Im Vergleich zu den Beispielvorträgen erschien auch die dritte Keynote, gehalten von Alexander Britz (Microsoft) über die Einsatzmöglichkeiten künstlicher Intelligenz, zum Beispiel zur Vorhersage von Besucher*innenverhalten oder zur Anreicherung von digitalen Angeboten durch automatisch ausgewählte Zusatzinformationen, ein wenig aus dem Rahmen gefallen. So spannend automatisierte Inhaltserzeugung und detaillierte Nutzer*innenprofile sein mögen, wirken sie doch wie die Kür für ein Pflichtprogramm, das im Kulturbereich noch nicht ausreichend einstudiert wurde.

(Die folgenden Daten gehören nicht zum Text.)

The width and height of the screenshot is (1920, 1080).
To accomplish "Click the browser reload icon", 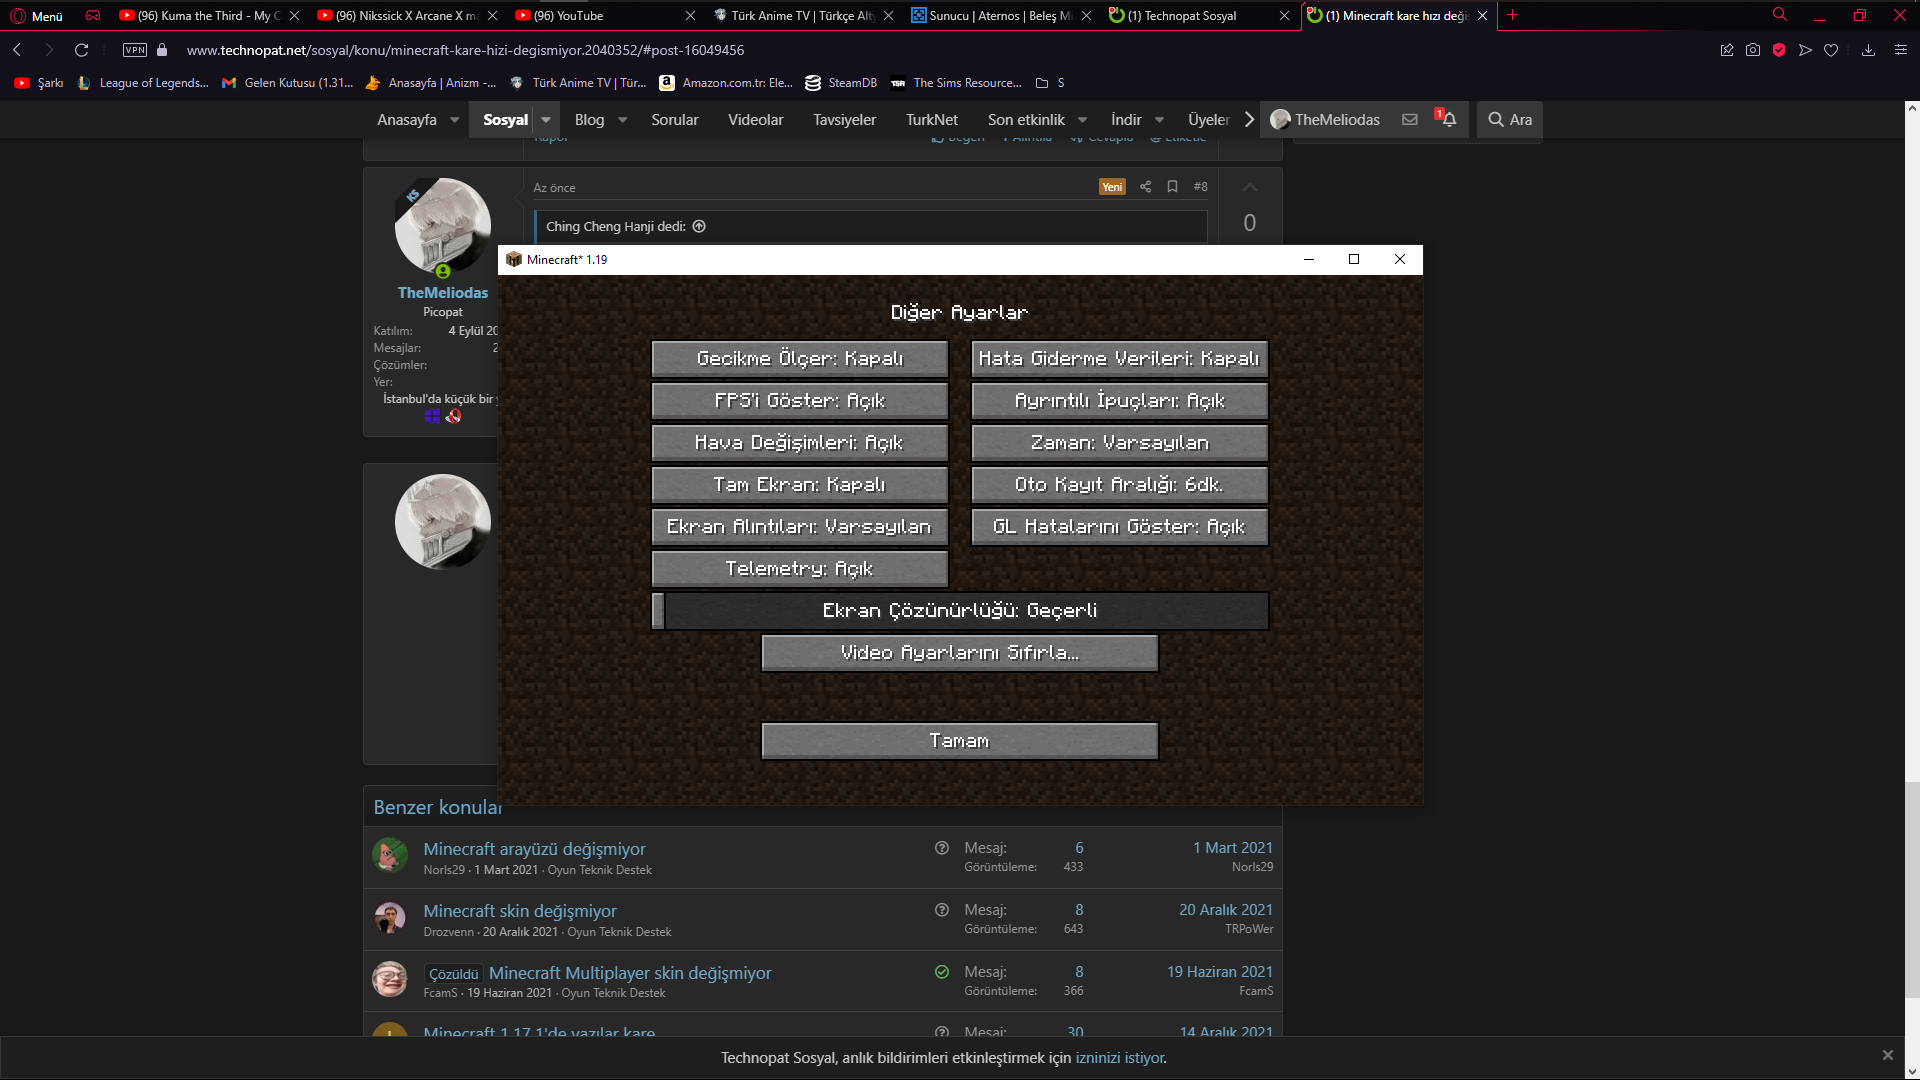I will 82,50.
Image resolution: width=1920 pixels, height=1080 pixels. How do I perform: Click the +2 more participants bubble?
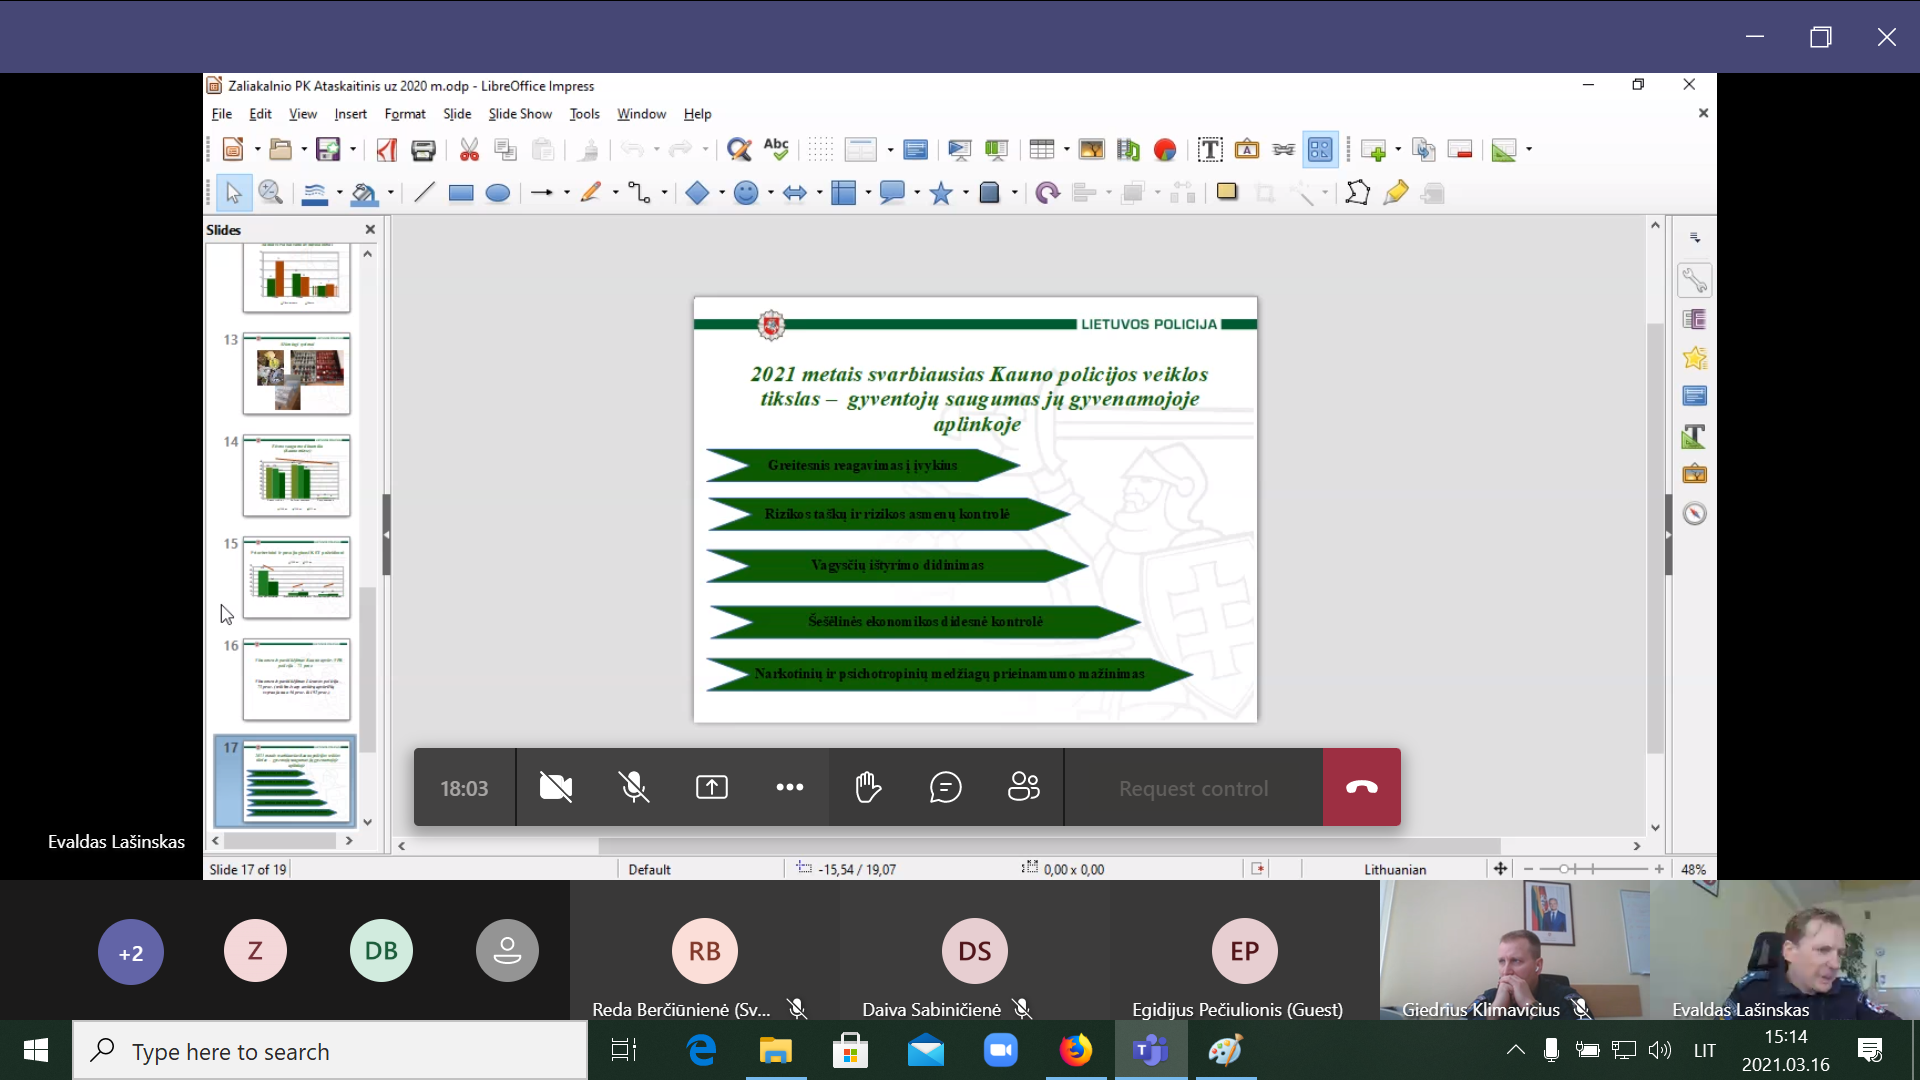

Es darf bezweifelt werden, dass rein technische Lösungen für die Herausforderung digitale*r Besucher*in ausreichend sind, solange Grundfragen ungeklärt bleiben. Denn Zweckfragen wird keine künstliche Intelligenz beantworten können.
 
Fazit
 
Am Ende der Tagung standen Fragen und Aufgaben statt Antworten und einem klaren Bild der digitalen Besucher*innen. Eine solche Fragenliste war bereits in der Begrüßung der beiden Organisatoren Johannes Bernhardt und Christian Gries als Ziel ausgegeben worden. Damit kann die Tagung durchaus als Erfolg bezeichnet werden und als notwendiger Schritt bei der Etablierung dieses neuen Aufgabenbereichs in Kultureinrichtungen. Dass es dabei nicht um das Ob, sondern um das Wie ging, hängt vor allem mit dem für den Kulturbetrieb überdurchschnittlich digitalaffinen Teilnehmer*innenspektrum zusammen. Diese waren sehr zufrieden, auch wenn sich erneut gezeigt hat, wie weit der Kulturbetrieb hinsichtlich digitaler Denk- und Arbeitsweisen noch immer von der außer- und popkulturellen Normalität entfernt ist. 
 
Insgesamt hat die Tagung verdeutlicht, dass entsprechende Kompetenzen in den Museumsabteilungen notwendig sind, aber ebenso in den Führungsebenen sowie bei Kulturpolitiker*innen und -verwaltungen. Denn ein gewichtiger Grund dafür, dass der Umgang mit digitalen Besucher*innen selten und kaum erschlossen ist, sind mangelndes Interesse und Verständnis, mitunter sogar Ablehnung. Doch die Grundsatzfragen nach dem Zweck und den Zielen müssen hier beantwortet werden, in den Kuratorien und auf Leitungsebene. Die Brisanz der Fragen und die Schwierigkeit, eine Antwort zu finden, hat die Tagung sehr gut aufgezeigt. Und das ist entscheidend, denn die Frage nach dem "Wie" kann, bei aller Wichtigkeit und Komplexität, erst beantwortet werden, wenn das "Was" und das "Wofür" geklärt wurden.